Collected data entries
------
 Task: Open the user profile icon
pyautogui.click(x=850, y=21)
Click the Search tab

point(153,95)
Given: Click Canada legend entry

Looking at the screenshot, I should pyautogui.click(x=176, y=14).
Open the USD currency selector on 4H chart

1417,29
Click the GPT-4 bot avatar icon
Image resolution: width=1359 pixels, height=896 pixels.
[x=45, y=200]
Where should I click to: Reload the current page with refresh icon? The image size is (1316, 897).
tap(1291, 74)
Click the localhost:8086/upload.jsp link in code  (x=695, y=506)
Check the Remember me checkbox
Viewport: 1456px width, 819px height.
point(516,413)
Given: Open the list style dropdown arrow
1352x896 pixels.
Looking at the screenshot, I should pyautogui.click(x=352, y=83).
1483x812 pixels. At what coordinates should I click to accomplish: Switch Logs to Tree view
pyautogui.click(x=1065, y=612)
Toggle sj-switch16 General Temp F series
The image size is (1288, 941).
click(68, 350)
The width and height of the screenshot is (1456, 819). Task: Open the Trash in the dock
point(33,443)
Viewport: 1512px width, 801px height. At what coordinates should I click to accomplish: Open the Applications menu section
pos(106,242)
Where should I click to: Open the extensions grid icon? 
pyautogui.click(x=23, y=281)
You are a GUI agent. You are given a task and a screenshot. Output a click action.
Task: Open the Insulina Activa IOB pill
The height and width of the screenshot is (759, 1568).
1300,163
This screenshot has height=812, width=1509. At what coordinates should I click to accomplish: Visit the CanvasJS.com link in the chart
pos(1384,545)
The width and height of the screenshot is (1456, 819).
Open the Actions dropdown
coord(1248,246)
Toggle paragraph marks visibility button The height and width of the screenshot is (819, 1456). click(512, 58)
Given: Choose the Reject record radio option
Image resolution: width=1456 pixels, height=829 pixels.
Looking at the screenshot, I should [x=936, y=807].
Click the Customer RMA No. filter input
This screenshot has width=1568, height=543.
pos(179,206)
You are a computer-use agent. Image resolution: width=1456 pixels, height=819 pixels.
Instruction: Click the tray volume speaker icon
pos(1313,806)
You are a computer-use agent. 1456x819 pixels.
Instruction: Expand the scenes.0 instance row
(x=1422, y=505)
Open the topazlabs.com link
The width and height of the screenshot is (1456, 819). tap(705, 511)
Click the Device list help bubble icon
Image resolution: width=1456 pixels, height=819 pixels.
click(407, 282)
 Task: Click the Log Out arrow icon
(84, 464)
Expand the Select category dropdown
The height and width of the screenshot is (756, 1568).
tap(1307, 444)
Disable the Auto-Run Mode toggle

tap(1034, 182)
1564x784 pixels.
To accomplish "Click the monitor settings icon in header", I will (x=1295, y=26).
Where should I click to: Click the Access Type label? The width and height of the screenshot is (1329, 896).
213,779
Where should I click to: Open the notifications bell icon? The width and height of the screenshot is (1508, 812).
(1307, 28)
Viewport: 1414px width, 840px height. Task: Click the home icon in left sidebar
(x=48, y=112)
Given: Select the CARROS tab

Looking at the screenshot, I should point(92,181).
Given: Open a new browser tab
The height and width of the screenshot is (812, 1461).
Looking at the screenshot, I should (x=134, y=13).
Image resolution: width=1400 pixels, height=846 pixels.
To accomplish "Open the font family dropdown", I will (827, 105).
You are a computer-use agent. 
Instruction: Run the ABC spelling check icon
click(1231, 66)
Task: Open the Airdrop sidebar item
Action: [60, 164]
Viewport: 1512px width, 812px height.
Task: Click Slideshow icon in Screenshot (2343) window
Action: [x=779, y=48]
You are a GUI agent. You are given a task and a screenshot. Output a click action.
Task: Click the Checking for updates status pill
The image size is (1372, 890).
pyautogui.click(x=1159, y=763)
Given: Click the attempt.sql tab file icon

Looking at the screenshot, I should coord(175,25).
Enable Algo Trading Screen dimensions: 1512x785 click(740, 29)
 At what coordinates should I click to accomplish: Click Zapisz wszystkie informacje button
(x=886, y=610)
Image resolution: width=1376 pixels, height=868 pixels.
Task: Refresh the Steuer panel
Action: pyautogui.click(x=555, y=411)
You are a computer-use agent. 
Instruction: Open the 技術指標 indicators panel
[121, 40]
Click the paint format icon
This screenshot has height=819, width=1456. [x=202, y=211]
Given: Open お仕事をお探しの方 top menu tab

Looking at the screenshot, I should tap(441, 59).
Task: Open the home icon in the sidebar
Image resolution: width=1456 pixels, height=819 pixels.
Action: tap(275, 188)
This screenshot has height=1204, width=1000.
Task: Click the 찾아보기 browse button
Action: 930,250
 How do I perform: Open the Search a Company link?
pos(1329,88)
------
Copy each line from the records above that includes the string "will".

• [Solved problem]:
To accomplish "Click the monitor settings icon in header", I will (x=1295, y=26).
To accomplish "Open the font family dropdown", I will (827, 105).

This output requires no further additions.